Die Bundesarchitektenkammer (BAK) erkennt an, dass der Koalitionsvertrag zwischen CDU, CSU und SPD einzelne positive Entwicklungen für den Planungs- und Bausektor aufgreift. Gleichwohl wird das enorme Transformationspotenzial der planenden Berufe nicht umfassend genutzt. Der Koalitionsvertrag benennt Klimaziele, lässt aber zentrale Werkzeuge zur Umsetzung vermissen. Ohne Lebenszyklusansatz, rechtssichere Rückbaupflichten und eine verbindliche Klimaanpassung als Gemeinschaftsaufgabe könnte die Bauwende zum Stückwerk werden.
Positiv hebt die BAK hervor:
- Erhalt des Bundesbauministeriums: Ein starkes Bundesministerium für Wohnen, Stadtentwicklung und Bauwesen bleibt bestehen – ein wichtiges Signal für eine koordinierte Baupolitik.
- Reform der Vergabe- und Planungsverfahren: Die geplante Entbürokratisierung, Digitalisierung und Schwellenwerterhöhung für Direktvergaben unterstützten die mittelstandsfreundliche und qualitätsorientierte Vergabe.

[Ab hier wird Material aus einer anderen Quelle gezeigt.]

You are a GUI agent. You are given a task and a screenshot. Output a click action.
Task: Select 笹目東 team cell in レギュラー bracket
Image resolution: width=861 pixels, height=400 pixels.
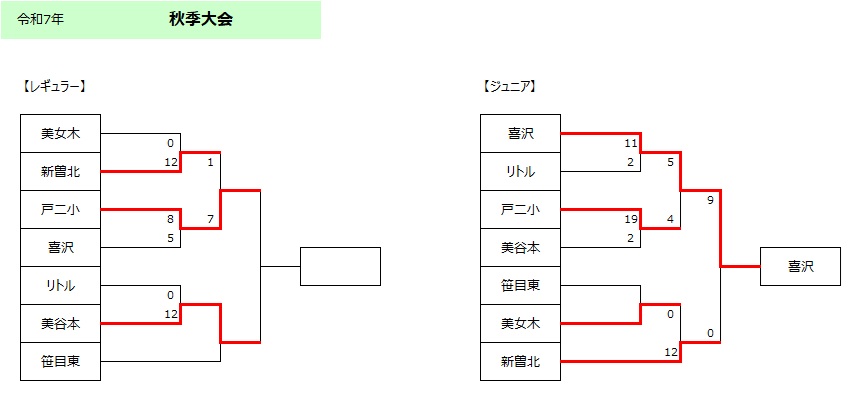[x=60, y=361]
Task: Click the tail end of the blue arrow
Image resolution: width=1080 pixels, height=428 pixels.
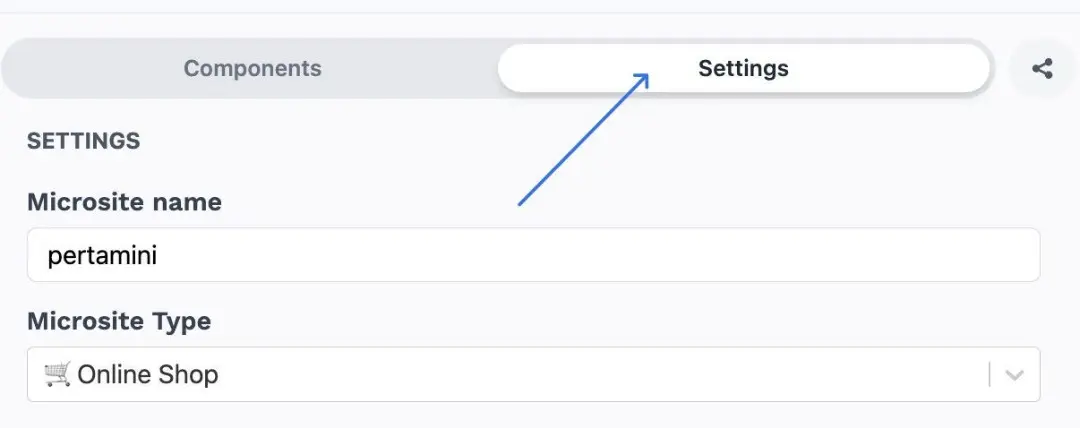Action: pos(520,204)
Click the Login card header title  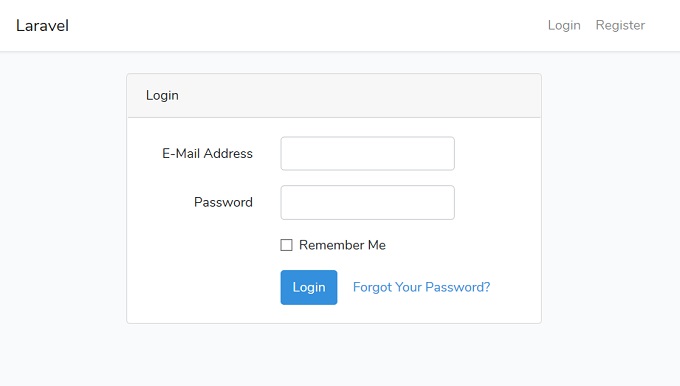(162, 95)
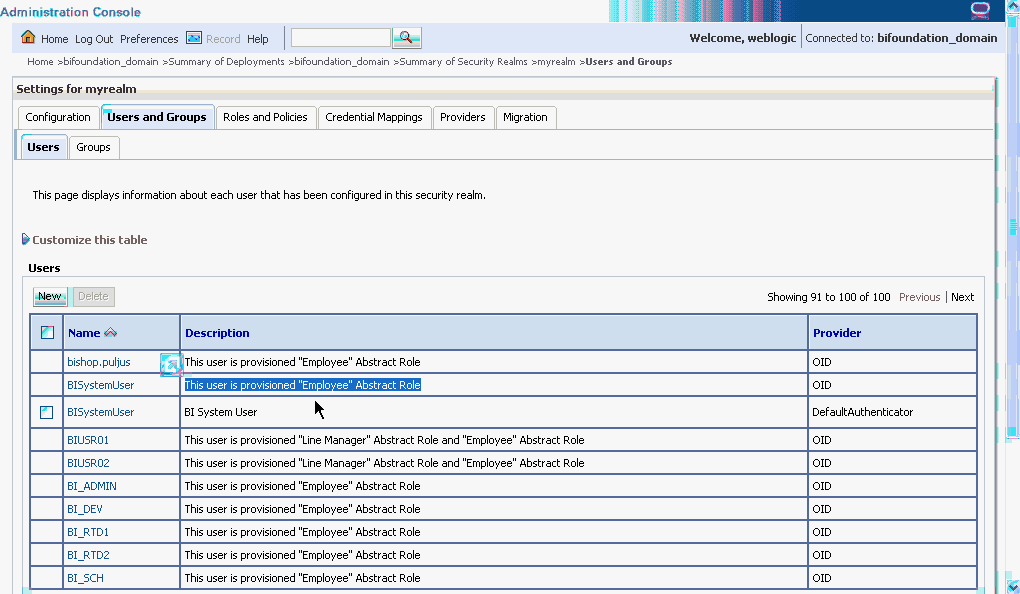Viewport: 1020px width, 594px height.
Task: Check the checkbox beside BISystemUser DefaultAuthenticator row
Action: (x=45, y=411)
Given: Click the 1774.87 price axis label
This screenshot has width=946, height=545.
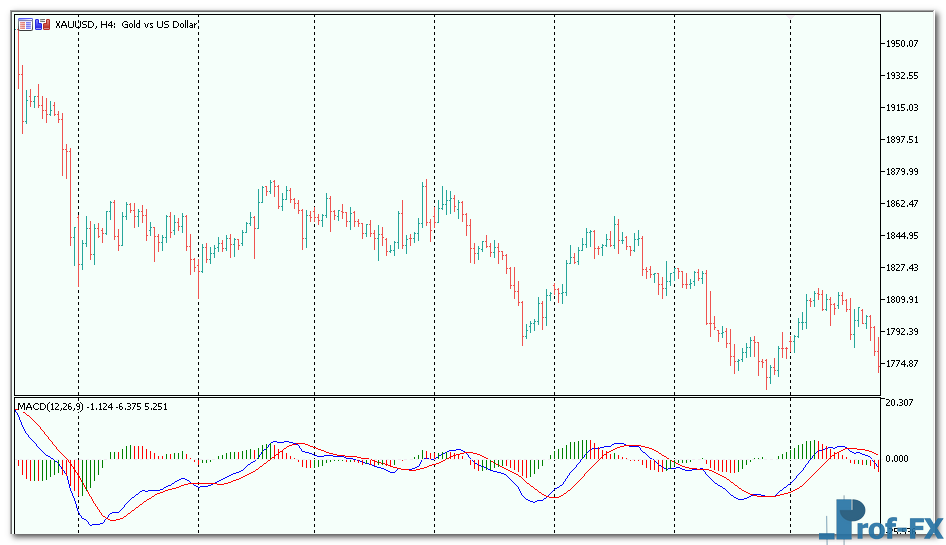Looking at the screenshot, I should click(x=902, y=364).
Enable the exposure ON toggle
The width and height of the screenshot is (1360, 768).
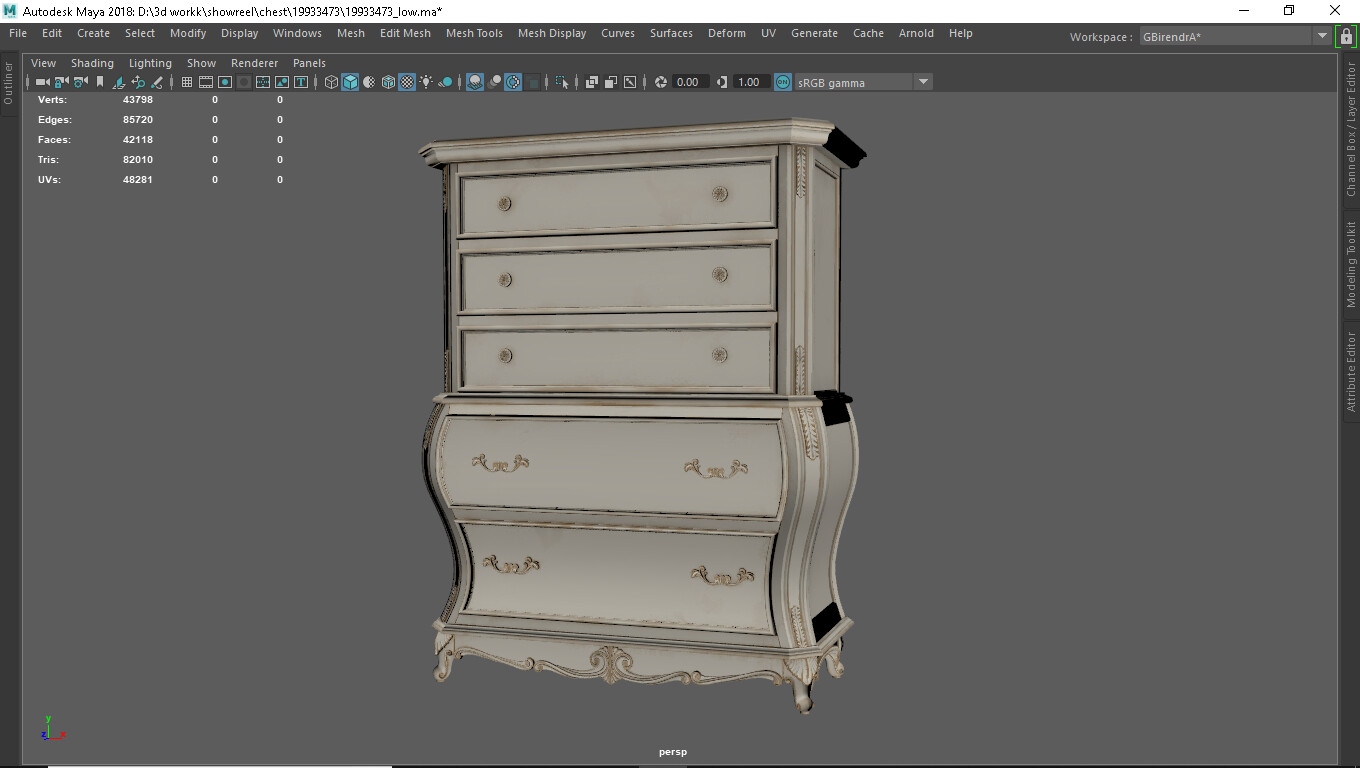click(784, 81)
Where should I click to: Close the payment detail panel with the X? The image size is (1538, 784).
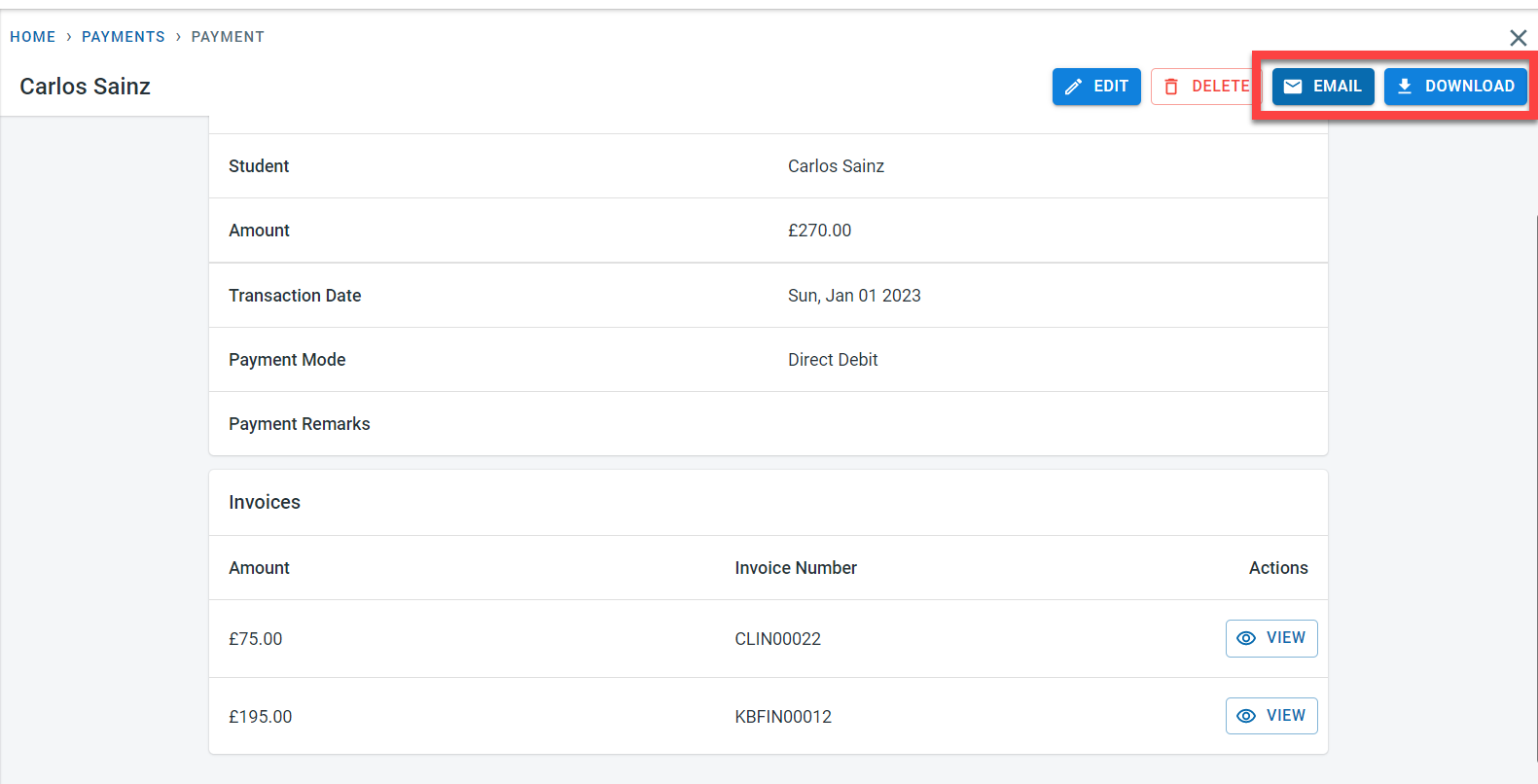pos(1518,38)
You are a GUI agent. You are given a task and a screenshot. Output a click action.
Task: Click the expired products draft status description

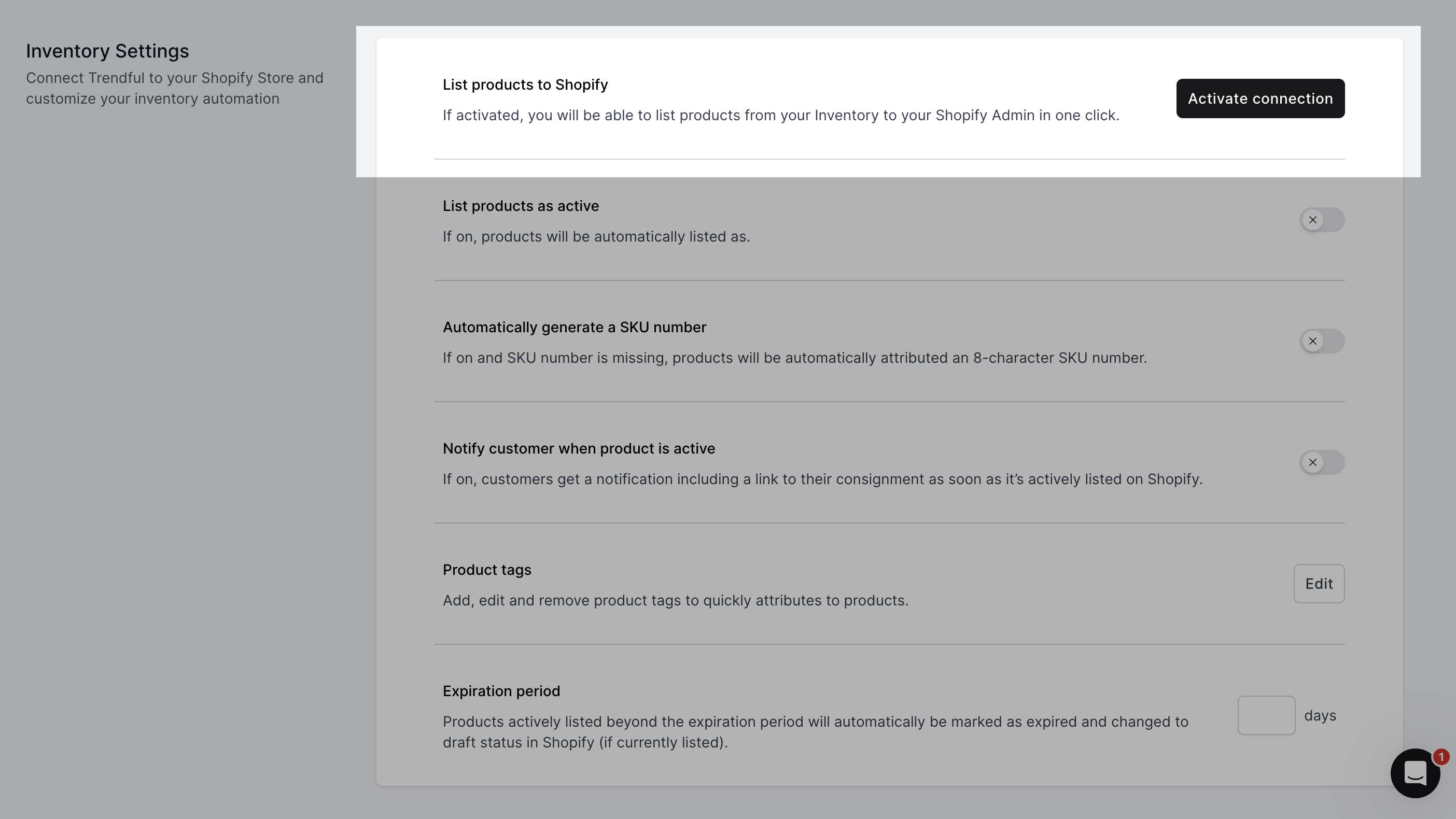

- Gebäudetyp E und Normenprüfung: Die Unterstützung für innovationsfreundliches Bauen und eine Entlastung bei Normvorgaben sind ein Schritt in Richtung praxisnaher Planungsprozesse.
- Anerkennung der Kammern und Entlastung kleiner Büros: Die Rolle der Kammern wird gestärkt; zugleich werden Mittelstand und Freie Berufe in bürokratischen Belangen spürbar entlastet.
- Klimaanpassung als Gemeinschaftsaufgabe: Die Prüfung einer Gemeinschaftsaufgabe Klimaanpassung findet Eingang in den Koalitionsvertrag - ein Schritt in Richtung langjähriger BAK-Forderungen. Doch ohne klare Zeitplanung, strukturelle Verankerung und Finanzierungszusagen bleibt die Wirkung begrenzt. Die Klimakrise trifft Städte und Kommunen mit voller Wucht – ohne verbindliche Verantwortungsteilung droht ein Flickenteppich aus Einzelmaßnahmen.
Kritisch bewertet die BAK:
- Wohnungsbau-Turbo ohne Gemeinwohlorientierung: Die Einführung eines § 246e BauGB widerspricht dem Ziel gemeinwohlorientierter, integrierter Stadtentwicklung.
- Baukulturelle Aspekte fehlen: Gerade beim seriellen und modularen Bauen mangelt es an Maßnahmen zur Qualitätssicherung und Einbindung unabhängiger Planender.
- Keine Klarheit bei HOAI und Honorierung: Der Abschluss der HOAI-Novelle fehlt.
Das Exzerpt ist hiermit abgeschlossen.